●●●●●●●●●●●●●●●●●●●●●●●●●●●●●●●PHOTO:東芝EMI

 戦後の焼け野原に軽やかな「リンゴの唄」が流れた時、敗戦に打ちひしがれた人々の心がパッと明るくなりました。
 歌は時として、生きる勇気を与えてくれます。あるいは、つらい時や悲しい時、うれしい時や楽しい時、人生の節目節目に、必ず心に刻み込まれる歌がありました。
 思えば、私が最初に覚えた歌謡曲は鶴田浩二の「街のサンドイッチマン」です。3歳の時でした。といっても私自身はほとんど記憶がなく、「あなたは小さい頃にいつも歌ってたのよ、♪サンドイッチマ〜ン、サンドイッチマンて」と母が苦笑しながら話してくれたので自覚したのですが…。
 やがて、♪これこ〜れい〜しの地蔵さ〜ん、と歌いながら小学校に通い、中学校の校庭ではうす紫の藤棚で女学生に恋をし、そよ風が僕にくれた可愛い恋を、木枯しが奪っていったのは16の夏でした。真っ赤なエレキを小脇に抱え、アイドル気取りで女の子を追っかけ回したのもつかの間、あっという間にブームは去り、いつしか私も大人になっていました。
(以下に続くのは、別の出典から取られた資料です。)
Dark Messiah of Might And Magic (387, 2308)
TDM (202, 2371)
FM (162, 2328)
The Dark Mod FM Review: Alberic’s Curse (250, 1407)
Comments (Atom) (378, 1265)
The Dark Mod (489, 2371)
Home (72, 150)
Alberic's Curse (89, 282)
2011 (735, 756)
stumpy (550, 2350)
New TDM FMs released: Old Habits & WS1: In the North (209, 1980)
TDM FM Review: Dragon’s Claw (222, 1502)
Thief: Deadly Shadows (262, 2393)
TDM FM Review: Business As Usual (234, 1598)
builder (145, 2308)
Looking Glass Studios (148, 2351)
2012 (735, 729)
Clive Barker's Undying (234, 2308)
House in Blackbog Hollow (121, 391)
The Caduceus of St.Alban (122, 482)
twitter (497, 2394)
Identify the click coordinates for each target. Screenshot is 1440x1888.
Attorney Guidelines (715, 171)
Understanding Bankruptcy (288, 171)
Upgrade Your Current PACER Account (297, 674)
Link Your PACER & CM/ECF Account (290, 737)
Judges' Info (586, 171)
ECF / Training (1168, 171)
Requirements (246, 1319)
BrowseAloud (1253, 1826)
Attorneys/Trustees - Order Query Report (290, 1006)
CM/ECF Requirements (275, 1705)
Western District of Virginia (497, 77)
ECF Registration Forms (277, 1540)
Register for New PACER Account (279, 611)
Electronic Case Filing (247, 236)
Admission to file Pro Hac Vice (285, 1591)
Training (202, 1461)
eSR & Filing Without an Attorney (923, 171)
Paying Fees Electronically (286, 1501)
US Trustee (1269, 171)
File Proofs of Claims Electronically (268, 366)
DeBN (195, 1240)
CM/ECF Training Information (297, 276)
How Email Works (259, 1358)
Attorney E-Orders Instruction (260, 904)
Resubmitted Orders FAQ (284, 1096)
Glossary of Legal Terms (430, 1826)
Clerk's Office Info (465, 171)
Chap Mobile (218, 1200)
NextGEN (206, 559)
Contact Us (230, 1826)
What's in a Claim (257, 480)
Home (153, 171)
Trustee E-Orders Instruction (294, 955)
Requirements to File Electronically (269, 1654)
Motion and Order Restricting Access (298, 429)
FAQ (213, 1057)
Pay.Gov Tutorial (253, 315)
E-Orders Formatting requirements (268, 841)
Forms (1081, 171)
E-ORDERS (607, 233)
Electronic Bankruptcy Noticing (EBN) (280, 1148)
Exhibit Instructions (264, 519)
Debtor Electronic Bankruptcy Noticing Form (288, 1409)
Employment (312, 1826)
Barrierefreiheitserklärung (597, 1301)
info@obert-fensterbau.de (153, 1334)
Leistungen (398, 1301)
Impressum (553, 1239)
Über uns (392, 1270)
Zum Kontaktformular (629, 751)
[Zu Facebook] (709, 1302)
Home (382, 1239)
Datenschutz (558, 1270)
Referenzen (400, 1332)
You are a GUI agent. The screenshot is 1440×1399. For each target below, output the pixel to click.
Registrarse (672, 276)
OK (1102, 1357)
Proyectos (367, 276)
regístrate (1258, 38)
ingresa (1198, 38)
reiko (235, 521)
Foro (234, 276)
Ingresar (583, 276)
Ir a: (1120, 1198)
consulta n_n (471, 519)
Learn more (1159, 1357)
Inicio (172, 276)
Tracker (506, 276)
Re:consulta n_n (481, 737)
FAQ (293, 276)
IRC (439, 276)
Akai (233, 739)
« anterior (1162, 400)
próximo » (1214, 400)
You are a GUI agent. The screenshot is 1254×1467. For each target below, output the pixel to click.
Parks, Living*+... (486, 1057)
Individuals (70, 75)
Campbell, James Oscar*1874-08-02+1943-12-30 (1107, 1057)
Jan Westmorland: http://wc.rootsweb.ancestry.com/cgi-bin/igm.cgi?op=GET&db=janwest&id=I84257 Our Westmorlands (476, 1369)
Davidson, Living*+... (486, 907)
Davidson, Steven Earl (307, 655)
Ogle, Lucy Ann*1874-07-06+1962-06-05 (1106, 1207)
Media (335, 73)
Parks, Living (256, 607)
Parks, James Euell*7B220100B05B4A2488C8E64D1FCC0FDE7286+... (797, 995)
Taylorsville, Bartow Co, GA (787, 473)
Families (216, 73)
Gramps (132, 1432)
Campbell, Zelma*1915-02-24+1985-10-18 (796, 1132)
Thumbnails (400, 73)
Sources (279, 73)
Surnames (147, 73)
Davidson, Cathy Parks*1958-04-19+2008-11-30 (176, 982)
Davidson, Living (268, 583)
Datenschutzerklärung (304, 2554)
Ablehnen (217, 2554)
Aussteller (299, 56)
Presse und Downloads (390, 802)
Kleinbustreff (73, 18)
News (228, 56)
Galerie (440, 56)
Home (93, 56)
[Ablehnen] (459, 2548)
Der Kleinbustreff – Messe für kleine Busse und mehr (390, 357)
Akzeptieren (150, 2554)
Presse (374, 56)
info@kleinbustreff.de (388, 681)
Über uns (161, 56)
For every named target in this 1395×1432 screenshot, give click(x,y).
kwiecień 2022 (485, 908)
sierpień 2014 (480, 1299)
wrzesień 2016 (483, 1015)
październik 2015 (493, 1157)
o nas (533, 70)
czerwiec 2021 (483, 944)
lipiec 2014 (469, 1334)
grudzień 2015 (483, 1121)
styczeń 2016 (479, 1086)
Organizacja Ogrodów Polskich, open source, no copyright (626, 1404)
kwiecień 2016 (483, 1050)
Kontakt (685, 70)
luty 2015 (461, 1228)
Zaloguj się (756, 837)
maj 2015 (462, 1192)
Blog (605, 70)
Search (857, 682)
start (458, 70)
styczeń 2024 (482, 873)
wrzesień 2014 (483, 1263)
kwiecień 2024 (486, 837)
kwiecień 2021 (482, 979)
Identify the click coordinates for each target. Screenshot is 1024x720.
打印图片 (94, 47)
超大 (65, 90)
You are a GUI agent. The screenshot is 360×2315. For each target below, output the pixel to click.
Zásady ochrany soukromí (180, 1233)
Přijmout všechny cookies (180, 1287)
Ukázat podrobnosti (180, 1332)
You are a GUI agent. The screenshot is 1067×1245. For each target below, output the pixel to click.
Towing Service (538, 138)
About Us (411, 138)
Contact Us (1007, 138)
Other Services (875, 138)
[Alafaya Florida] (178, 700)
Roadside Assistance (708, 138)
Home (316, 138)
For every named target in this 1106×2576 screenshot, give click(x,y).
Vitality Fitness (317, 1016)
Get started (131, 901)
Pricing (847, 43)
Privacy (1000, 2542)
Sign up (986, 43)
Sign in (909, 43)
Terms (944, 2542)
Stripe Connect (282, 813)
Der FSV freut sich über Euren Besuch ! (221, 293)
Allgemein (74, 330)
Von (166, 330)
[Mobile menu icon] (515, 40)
 人はオトナになり歳を重ねるにつれて、いろんな情報や経験がくっついてきます。それに思い込みや先入観が混じり合ったデコボコ頭では物事を素直にとらえることは難しくなる。自分が辿ってきた時代は生きた証でもあり、人生の原型がそこにあるはずです。豊かな感受性を持って感銘を受け、感動した自分が……。しかし、過ぎた日々は帰らない。だからこそノスタルジーなのでしょう。
 私の生きた「昭和」。
遠い日の純粋だった自分と時間・空間・空気がそこにはある。ただ懐かしむだけではなく決して忘れたくはない。原点だから。

 時は流れ、だんだんと遠ざかっていく「昭和」。その時代を共有した輝くばかりのスター達とその歌。そして彼等に送られた人々の拍手喝采が私の耳に鳴り続ける限り、エネルギーがいっぱい詰まったこの昭和という時代と、そしていつも庶民とともにあった「歌謡曲・流行歌」を語り継いでいきたいと思っています。